- **WHAT YOU WILL DO**
Please copy out every line in the entries that includes the word "computer".

(Records contained in a dataset)
"""
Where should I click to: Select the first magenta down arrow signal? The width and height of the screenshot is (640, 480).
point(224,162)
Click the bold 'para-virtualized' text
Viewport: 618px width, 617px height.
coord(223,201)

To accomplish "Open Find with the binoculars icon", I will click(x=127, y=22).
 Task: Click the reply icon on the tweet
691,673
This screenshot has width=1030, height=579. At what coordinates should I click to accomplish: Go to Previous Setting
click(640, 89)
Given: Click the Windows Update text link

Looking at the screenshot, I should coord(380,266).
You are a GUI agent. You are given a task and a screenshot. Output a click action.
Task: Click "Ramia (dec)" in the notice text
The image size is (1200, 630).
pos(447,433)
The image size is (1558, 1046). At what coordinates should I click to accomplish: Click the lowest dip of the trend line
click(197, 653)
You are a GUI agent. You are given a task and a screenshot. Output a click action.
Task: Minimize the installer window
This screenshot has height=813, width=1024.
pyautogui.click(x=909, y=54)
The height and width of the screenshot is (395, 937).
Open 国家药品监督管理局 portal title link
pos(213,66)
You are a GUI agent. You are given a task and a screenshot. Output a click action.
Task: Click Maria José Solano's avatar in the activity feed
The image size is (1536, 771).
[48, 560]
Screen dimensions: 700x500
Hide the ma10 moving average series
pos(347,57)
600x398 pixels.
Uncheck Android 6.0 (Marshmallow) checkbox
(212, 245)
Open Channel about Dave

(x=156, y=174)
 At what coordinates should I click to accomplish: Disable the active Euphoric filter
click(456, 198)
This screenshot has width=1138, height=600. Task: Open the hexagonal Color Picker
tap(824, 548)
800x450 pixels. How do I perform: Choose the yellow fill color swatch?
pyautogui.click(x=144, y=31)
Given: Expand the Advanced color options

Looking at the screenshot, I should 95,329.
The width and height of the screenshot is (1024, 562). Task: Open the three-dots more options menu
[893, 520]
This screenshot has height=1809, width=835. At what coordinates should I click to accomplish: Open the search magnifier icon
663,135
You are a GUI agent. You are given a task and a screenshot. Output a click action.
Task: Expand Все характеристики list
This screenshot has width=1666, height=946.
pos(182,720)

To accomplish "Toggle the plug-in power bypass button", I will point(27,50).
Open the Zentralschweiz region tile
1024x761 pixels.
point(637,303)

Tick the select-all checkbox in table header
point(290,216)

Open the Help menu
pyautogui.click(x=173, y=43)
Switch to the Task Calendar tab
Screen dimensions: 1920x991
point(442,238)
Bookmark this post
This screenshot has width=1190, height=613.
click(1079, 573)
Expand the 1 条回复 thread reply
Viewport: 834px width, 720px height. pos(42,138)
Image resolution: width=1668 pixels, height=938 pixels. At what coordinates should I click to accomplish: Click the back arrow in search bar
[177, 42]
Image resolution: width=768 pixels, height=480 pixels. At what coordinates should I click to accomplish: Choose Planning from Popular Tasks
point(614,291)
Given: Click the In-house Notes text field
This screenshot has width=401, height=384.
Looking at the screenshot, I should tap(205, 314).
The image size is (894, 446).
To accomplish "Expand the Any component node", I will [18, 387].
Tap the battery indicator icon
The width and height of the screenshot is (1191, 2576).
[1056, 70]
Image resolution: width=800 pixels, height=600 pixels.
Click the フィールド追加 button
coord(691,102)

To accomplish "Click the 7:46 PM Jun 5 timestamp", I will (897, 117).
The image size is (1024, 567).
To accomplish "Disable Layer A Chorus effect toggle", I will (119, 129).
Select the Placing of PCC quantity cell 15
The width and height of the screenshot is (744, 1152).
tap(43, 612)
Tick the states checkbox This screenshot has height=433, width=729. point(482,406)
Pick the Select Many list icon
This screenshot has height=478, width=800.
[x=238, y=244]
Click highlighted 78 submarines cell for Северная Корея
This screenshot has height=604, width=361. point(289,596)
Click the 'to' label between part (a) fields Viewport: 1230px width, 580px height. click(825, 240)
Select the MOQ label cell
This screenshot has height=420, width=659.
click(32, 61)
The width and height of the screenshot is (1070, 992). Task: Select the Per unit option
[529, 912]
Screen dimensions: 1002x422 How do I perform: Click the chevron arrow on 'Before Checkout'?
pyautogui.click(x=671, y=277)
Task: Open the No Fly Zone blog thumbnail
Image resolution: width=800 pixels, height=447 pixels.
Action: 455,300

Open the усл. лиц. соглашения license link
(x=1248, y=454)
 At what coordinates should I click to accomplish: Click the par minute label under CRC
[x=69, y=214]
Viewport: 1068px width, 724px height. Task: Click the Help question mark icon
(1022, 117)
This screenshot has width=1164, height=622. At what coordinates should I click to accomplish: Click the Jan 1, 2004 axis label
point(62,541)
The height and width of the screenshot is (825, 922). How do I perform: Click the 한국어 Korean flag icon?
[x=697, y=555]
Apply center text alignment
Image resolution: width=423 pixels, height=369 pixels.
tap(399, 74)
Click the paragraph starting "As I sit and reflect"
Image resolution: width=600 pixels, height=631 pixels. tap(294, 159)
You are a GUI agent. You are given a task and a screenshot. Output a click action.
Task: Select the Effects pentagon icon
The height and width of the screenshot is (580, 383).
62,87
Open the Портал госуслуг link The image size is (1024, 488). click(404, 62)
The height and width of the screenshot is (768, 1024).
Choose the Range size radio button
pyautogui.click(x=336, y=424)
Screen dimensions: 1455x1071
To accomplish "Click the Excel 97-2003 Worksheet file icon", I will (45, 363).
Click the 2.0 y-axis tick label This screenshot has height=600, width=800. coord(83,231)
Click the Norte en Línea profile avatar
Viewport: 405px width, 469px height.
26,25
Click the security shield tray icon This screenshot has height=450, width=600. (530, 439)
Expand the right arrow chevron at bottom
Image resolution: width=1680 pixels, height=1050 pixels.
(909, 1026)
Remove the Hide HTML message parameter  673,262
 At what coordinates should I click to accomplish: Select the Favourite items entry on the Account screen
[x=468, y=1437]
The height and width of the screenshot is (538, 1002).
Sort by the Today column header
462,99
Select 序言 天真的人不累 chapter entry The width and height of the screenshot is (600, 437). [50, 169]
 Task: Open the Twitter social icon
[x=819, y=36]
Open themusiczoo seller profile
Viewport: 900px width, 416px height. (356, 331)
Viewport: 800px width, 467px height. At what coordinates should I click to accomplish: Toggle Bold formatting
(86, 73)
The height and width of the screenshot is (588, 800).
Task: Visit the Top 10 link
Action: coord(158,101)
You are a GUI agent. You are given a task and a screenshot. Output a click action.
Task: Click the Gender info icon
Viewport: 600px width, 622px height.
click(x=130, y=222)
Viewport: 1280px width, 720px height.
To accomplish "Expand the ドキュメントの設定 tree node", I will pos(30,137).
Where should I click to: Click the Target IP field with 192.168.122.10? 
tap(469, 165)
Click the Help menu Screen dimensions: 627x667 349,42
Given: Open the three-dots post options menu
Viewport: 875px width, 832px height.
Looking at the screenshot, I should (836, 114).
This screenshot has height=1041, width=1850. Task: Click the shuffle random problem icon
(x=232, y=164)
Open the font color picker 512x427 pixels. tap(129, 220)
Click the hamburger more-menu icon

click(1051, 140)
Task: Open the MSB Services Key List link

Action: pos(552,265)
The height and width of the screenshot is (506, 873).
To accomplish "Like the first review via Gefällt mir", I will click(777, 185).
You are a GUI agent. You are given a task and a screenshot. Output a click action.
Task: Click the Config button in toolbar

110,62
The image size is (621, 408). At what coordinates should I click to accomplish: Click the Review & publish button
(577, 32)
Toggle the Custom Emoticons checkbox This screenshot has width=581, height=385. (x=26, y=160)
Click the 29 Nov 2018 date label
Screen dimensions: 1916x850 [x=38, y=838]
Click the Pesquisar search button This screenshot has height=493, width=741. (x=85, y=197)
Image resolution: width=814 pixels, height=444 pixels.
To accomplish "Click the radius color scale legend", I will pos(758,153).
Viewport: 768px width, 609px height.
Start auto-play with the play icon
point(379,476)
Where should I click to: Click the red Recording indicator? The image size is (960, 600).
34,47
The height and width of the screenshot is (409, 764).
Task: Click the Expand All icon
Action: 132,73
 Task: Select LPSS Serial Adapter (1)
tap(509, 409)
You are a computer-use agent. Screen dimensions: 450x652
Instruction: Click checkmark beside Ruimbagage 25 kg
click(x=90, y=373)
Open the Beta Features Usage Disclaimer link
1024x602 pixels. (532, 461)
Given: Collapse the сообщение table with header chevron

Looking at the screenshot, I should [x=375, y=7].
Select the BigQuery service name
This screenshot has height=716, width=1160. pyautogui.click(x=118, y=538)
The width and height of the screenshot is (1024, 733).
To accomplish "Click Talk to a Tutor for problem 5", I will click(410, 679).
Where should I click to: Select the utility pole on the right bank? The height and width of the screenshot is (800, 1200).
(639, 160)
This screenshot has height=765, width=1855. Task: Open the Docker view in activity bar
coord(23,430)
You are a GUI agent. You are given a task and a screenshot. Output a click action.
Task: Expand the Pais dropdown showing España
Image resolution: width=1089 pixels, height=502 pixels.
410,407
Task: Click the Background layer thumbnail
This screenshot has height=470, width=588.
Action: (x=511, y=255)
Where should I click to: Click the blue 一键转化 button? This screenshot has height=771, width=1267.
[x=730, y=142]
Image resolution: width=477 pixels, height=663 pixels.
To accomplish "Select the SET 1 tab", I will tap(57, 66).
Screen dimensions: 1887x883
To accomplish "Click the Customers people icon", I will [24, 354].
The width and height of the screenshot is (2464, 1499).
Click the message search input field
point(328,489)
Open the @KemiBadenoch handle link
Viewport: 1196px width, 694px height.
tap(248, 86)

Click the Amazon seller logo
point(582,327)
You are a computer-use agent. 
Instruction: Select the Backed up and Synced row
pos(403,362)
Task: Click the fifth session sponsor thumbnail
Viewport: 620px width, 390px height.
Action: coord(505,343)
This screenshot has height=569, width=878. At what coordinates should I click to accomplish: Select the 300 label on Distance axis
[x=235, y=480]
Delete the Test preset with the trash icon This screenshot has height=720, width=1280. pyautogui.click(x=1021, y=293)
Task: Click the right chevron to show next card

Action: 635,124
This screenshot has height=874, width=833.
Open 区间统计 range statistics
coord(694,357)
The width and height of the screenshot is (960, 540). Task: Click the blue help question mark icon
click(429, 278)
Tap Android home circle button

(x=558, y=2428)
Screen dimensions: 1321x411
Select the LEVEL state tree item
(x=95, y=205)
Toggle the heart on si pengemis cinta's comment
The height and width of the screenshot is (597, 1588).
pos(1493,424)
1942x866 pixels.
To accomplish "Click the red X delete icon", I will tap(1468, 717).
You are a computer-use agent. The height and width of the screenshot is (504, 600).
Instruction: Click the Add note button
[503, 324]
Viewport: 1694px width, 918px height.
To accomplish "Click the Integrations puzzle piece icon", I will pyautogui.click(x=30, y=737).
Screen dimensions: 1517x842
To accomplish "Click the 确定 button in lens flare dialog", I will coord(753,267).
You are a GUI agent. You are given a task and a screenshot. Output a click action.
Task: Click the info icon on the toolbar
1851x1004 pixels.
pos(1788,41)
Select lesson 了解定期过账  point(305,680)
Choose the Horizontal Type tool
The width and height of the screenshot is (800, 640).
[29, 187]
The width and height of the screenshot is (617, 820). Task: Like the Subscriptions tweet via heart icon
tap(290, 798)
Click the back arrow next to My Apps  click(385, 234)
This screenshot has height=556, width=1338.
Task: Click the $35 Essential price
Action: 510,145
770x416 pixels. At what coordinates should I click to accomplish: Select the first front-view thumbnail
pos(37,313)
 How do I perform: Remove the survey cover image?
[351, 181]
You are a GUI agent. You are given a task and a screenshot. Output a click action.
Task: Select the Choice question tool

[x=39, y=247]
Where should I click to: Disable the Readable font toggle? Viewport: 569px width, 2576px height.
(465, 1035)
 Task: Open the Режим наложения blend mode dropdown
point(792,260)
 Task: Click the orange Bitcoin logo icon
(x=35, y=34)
"""
- **RESPONSE AREA**
You are a computer-use agent. Screen dimensions: 450x652
You are a computer-use agent. 
You are a computer-use agent. The height and width of the screenshot is (504, 600).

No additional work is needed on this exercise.